Panetta and Joint Chiefs of Staff Chairman Gen. Martin Dempsey have said repeatedly that the military cannot withstand an additional $500 billion in cuts to defense spending on top of the $487 billion that is currently being reduced over the next decade. The additional cuts are set to take effect in January 2013 through sequestration, which was triggered by the supercommittee’s failure to reach a deal to cut annual deficits.
Panetta has called the sequestration cuts taking a “meat-ax” to the military budget, and said Tuesday it was “designed as a gun to the head.”
Dempsey said “we would not any longer be a global power” if sequestration takes effect.
Both Democrats and Republicans say they don’t want sequestration to occur, but like the super committee, the two sides remain deadlocked on how get the $1.2 trillion in deficit reduction to undo the sequester.
Democrats say that Republicans refuse to budge on increasing taxes, while Republicans accuse Democrats of being unwilling to tackle entitlements.
“It is a game,” Panetta lectured the lawmakers on Tuesday. “Because on one side, people will defend not touching revenues, which need to be part of the deal.

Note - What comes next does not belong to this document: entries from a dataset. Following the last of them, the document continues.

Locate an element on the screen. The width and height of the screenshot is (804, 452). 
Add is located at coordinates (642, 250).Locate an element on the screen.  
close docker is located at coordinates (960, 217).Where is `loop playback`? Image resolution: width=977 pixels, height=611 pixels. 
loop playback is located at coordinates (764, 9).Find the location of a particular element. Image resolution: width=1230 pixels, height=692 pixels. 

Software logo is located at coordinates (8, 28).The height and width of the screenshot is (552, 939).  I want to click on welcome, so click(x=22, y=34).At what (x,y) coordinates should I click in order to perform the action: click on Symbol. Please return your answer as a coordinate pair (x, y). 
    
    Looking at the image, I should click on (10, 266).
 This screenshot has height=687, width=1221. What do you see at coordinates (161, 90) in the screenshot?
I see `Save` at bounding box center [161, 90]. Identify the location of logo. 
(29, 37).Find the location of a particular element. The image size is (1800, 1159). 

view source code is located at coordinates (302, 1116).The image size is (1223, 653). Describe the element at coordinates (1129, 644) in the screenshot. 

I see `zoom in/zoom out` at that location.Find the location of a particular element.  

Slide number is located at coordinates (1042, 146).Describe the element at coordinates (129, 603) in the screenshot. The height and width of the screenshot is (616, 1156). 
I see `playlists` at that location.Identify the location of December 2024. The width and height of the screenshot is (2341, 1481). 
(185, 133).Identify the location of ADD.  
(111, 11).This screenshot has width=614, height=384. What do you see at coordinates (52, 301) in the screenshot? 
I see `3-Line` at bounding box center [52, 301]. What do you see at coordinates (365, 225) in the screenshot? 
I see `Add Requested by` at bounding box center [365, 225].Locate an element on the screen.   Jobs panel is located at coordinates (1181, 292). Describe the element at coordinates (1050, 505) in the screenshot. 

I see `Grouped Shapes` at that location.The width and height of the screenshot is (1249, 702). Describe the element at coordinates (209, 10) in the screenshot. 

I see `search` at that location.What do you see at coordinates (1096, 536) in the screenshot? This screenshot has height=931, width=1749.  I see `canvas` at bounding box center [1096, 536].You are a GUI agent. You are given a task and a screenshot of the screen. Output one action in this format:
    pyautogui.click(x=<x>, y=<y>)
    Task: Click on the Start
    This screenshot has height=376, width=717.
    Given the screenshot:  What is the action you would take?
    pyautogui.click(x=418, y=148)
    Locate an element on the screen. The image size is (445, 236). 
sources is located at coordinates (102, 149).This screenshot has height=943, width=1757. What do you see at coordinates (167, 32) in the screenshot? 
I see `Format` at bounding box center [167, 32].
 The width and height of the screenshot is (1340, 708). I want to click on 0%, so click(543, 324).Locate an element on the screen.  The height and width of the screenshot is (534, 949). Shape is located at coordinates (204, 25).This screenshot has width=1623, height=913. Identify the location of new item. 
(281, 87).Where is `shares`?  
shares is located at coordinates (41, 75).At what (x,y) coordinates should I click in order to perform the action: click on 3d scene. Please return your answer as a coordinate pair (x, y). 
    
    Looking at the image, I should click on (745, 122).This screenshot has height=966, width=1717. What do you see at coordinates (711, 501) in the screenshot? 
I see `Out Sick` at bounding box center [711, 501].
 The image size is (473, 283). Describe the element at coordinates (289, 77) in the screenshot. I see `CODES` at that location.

On the other side, there are those that will defend not touching entitlements, which have to be part of the deal. If you want a deal with the size deficits that this county’s facing, you better put everything on the table.”
Senate Budget Committee Chairman Kent Conrad (D-N.D.) said Tuesday that he wanted to look at both entitlements and tax increases to balance the budget, but said additional defense cuts would be needed.
“We’re going to have to have additional savings if we’re really going to deal with the debt threat confronting the country,” Conrad said.
Conrad told Panetta “we’ve heard you loud and clear” that sequestration goes too far, but he asked the Defense secretary if there were a smaller number that would be acceptable to cut beyond the $487 billion already planned.
Panetta said that stability was needed in the long-term defense budget. “For now, what we have put in place I think represents an important step that we should stick to,” Panetta said.
Panetta has defended the 2013 defense budget, which reduces base Pentagon spending to $525 billion from $530 billion in 2012. The budget cuts more than 100,000 troops, kills several weapons systems early and calls for two new rounds of base closures.
Panetta and Dempsey have said the cuts do lead to more risk, but that it’s an acceptable level of risk. Sequestration, they say, is not.
Sen. Jeff Sessions (R-Ala.), the ranking member on the Senate Budget Committee, said he did not want to reverse the amount of deficit reduction included in sequestration, but said the cuts had to come from other areas.
“We just can’t balance this budget on the back of the Defense Department,” Sessions said.
Sessions said that sequestration was added to the budget at the last minute with very little debate. He called it “a direct result of unsustained debt, and it does threaten our national security if we don’t break that cycle.”
Sen. Lindsey Graham (R-S.C.), who has been a critic of both the 2013 budget and sequestration, gave credit to Panetta and Dempsey on Tuesday for stating the threat of sequestration so clearly.
Then he asked Panetta if he’d go one step further to protest the cuts.
“Would you be willing to consider resigning if you were ordered to implement sequestration?” Graham asked.
“Well, I’m not going to go there, because — ” Panetta responded, before Graham cut him off.
“I wouldn’t want you to,” Graham said. “I think you’ve been one heck of a secretary of Defense.”